Mineral Resources, Economic Growth, and World Population

Abstract
World population and world income can grow at any likely rate for the next 50 to 75 years, probably for longer, and mineral supplies will continue to keep pace with demand. Not, however, without environmental costs, without affecting Third World development, and, perhaps most important, without ignoring critical questions of power. In what might be termed the revisionist form of the limits to growth thesis, Aurelio Peccei and Alexander King, cofounders of the Club of Rome, seem to be saying that the forecasts of doom themselves are unimportant but they symbolize critical problems of the nature and uses of power in the modern world (30): . . . the Club of Rome is questioning the quality of growth and its distribution around the world. . . . We know that the present structure of the world is obsolete. . . . Both private and state capitalism are stale . . . we have to develop something else.
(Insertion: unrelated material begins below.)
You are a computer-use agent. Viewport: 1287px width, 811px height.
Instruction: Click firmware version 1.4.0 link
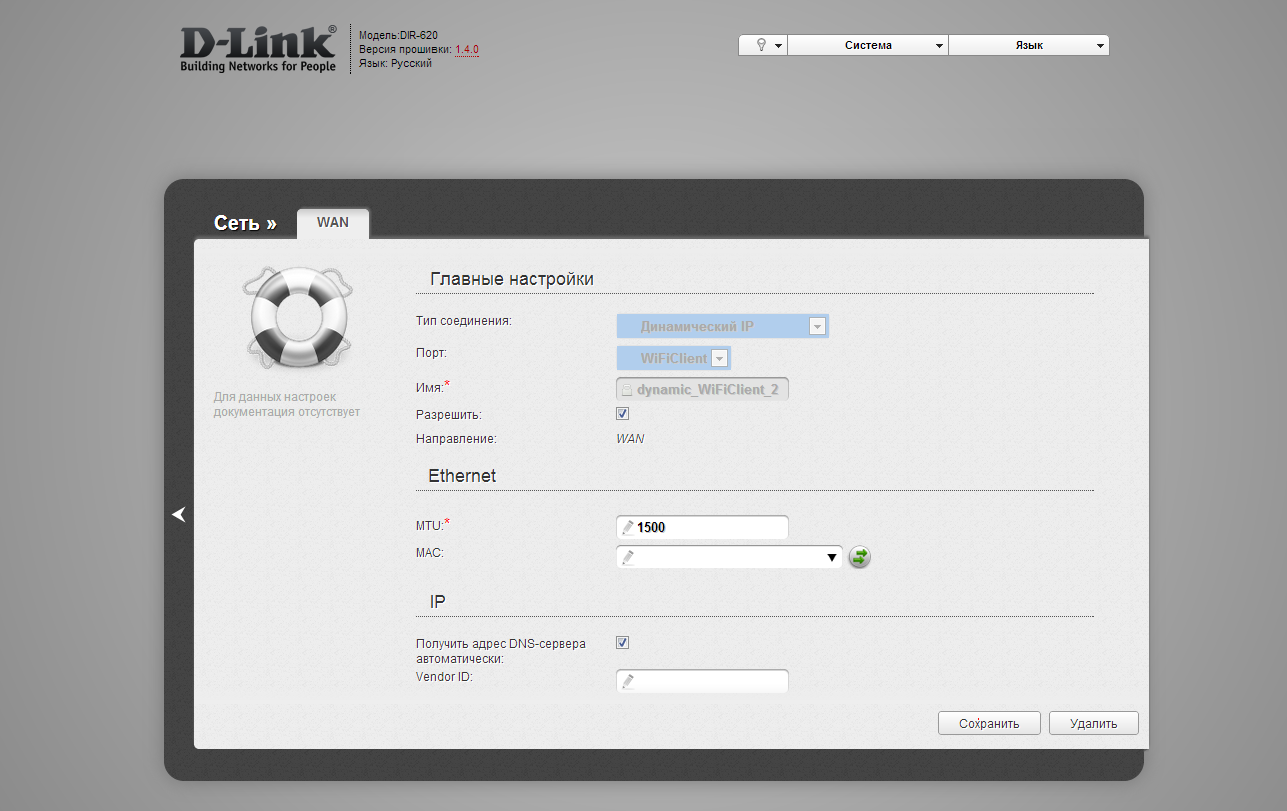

Surely, continually increasing rates of mineral production are symptoms of this obsolete power structure, a result of the fact that, ultimately, population growth and monetary income growth lead to demands for natural resources that necessitate their being found and produced regardless of the implications. Since such higher rates of production are geologically and economically sustainable, we should choose among alternative paths of growth, and hence among alternative rates of mineral resource development, according to what we like or dislike about these implications. The key information will not be found in tables comparing reserves and consumption but in preferences and ethics.